Luke, by contrast, arrived at Harvard expecting to focus on politics and policy, but did not stick with it. He pivoted to the more concrete and quantifiable world of finance by the start of his second year. That was quite late in the game, by his reckoning. Even he is astonished at how early the career-hustling starts: he gets calls from students who have not yet started their first year. “I’m like: ‘I will not talk to you, go explore, do other things, enjoy your fucking freshman year’.”

It was not ever thus. Twenty years ago, says Deb Carroll, the head of Harvard’s careers office, summer internships (often served after the third year at university) might be secured just a few months in advance, even in competitive fields like investment banking. These days, banking internships start the hiring process two years out. Some students already have plans for the summer of 2026. “It’s really unfortunate,” says Ms Carroll, “but it’s not something that we can stop.” Students at Ivies feel the crunch; at Yale some second-year students bid for tech internships meant for third-years by claiming they will graduate early.

All this raises the question of what a university is meant to be. Ivy League schools exist in the imagination as places to search for one’s calling, whether it is to become a playwright, a cancer researcher or some other surprising possibility. Or, yes, a Wall Street banker (a few people know the suit fits them from an early age). Today corporate recruiting has become a dominant feature that shapes campus life from the moment students step into it. This careerist atmosphere may turn off some students like Annushka and draw in others like Luke. Either way, their experience of the university is shaped by recruiting.

A female classmate of Luke’s, who interned with him at an investment bank last summer, met your correspondent at a Scandi-chic café near Harvard Square, the sort of place where a latte costs $8. Outside, protesters handed out flyers saying that a student had been fired as a barista for trying to set up a union.

“I went into college not really knowing what I wanted to do, hoping inspiration would strike,” she says. “So I fell into the finance thing.” She may stay in it for no more than five years. She suspects she would rather be a teacher. But she asked not to be named out of fear of hurting her prospects on Wall Street.

Even the protests against the war in Gaza cannot escape the recruitment drive. Students demanding that universities divest from firms linked to the war might seem to clash awkwardly with the more buttoned-down would-be partners in Luke’s club. But these are not always different people.

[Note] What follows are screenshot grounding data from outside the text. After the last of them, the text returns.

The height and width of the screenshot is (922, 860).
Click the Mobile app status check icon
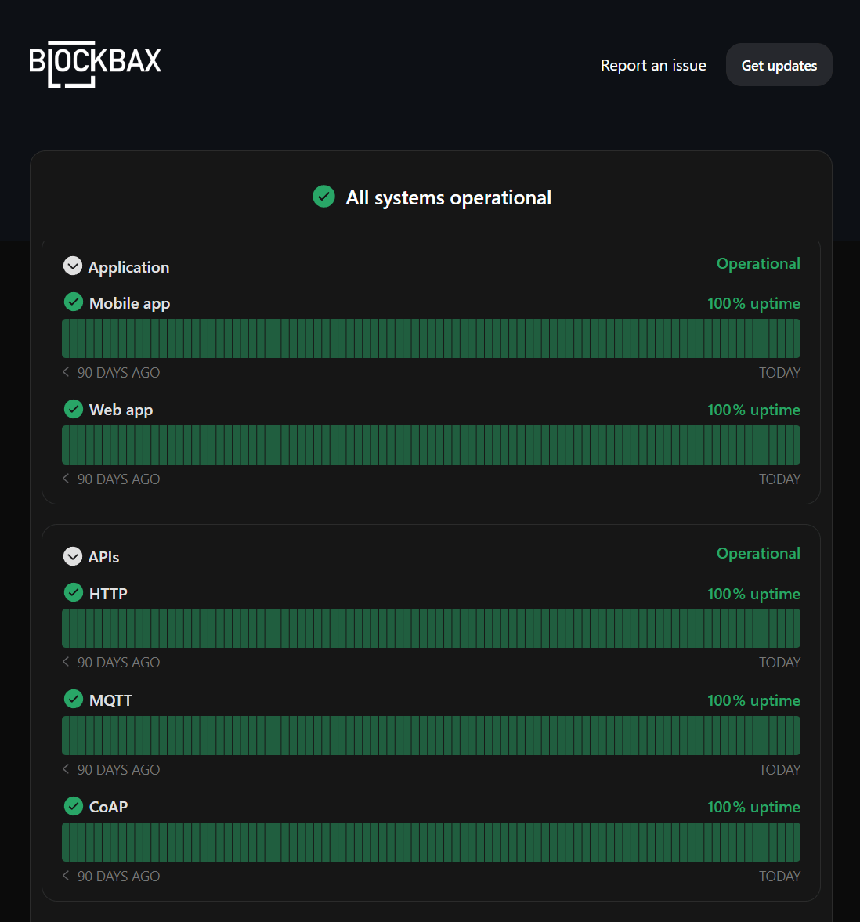pyautogui.click(x=73, y=302)
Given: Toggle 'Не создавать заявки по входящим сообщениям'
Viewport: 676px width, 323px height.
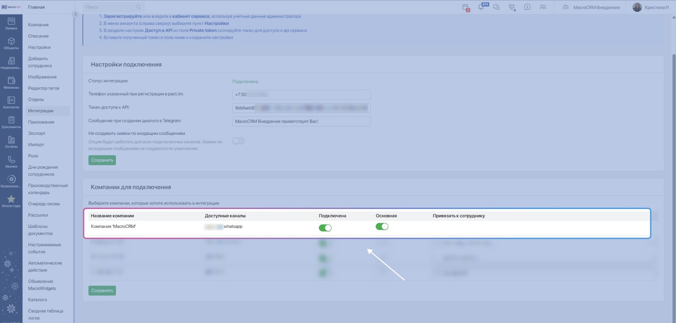Looking at the screenshot, I should [x=238, y=141].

Some student protesters cover their faces with masks or keffiyehs in part to ensure that compromising pictures do not drift into the hands of would-be employers. (Some opponents of the protesters, such as Bill Ackman, a hedge-fund boss, have urged recruiters not to hire them).

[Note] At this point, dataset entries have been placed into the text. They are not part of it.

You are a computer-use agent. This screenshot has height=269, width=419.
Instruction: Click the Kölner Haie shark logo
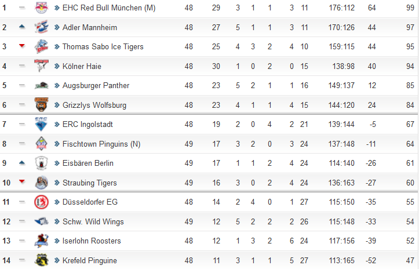click(x=41, y=66)
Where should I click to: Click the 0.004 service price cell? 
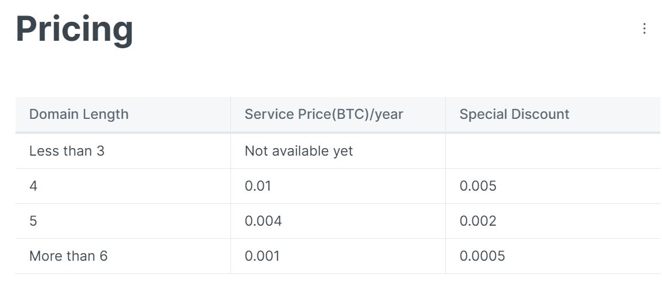point(263,221)

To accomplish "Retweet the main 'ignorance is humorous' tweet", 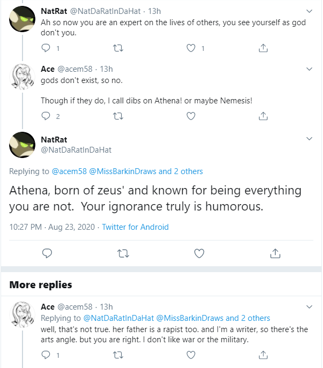I will coord(123,253).
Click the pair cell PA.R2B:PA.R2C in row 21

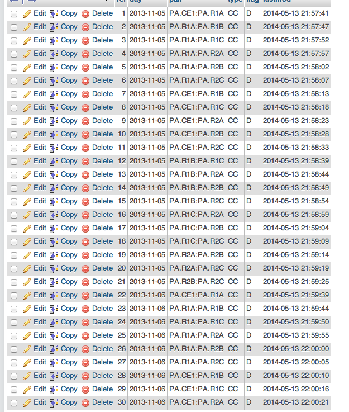coord(196,281)
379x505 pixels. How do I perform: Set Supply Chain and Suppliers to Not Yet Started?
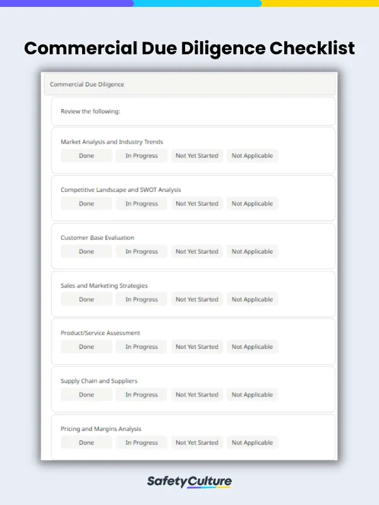click(197, 395)
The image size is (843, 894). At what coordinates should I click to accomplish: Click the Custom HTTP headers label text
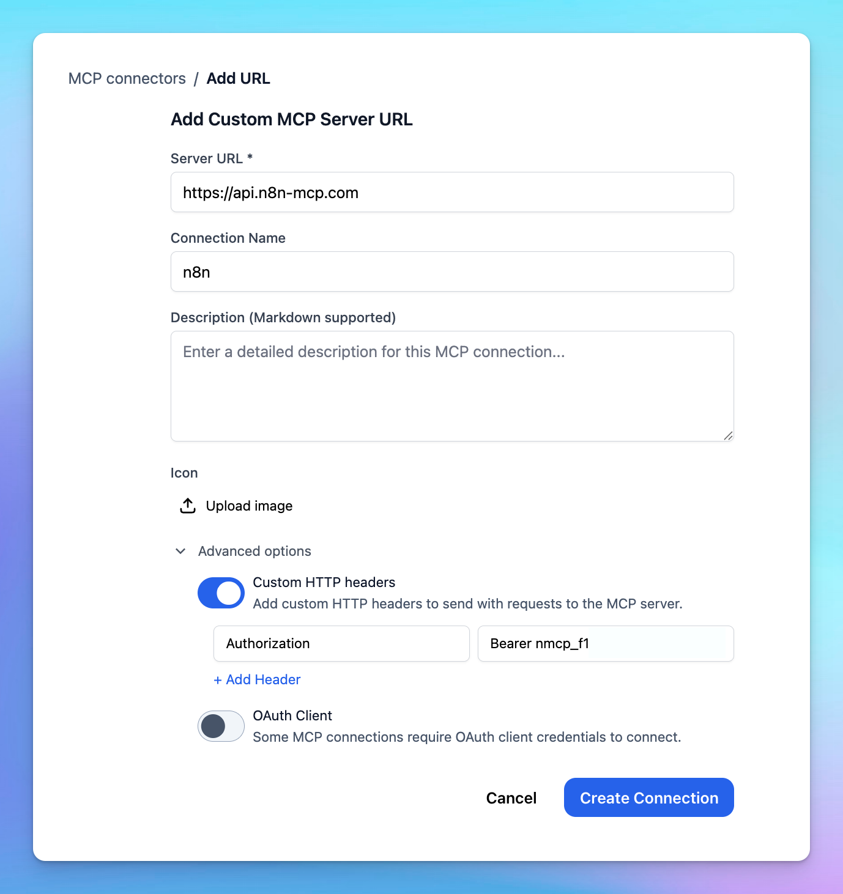[x=324, y=582]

Just keeping my options open

Top firms capitalise on young people’s desire to avoid risk, which evidence suggests is greater than it should be. Isaac Hacamo and Kristoph Kleiner, economists at Indiana University, have studied “forced entrepreneurs”. Students who graduate from top colleges during periods of high unemployment start more companies. These firms are also more likely than average to survive, to receive venture-capital backing and to get acquired. The study suggests that, outside recessions, high-skilled graduates are taking too little risk.

That is a lot of pressure for students. But they are young enough to change their minds. An intern at a Silicon Valley venture-capital firm today will not necessarily be a tech bro tomorrow. In 2011 Marina Keegan, a Yale student, wrote an essay lamenting the lost potential of classmates who were mulling jobs as bankers or consultants: “I want to watch Shloe’s movies and I want to see Mark’s musicals and I want to volunteer with Joe’s non-profit and eat at Annie’s restaurant and send my kids to schools Jeff’s reformed.”

Tragically Keegan died in a car accident a few days after graduating. More than a decade on, though, your correspondent perused the LinkedIn profiles of the people she had fussed over. Today, each is now working in, or fairly close to, the field she had hoped they would end up in. Strivers nowadays may find their true calling too—even if it is not necessarily the consulting job they land while at Harvard.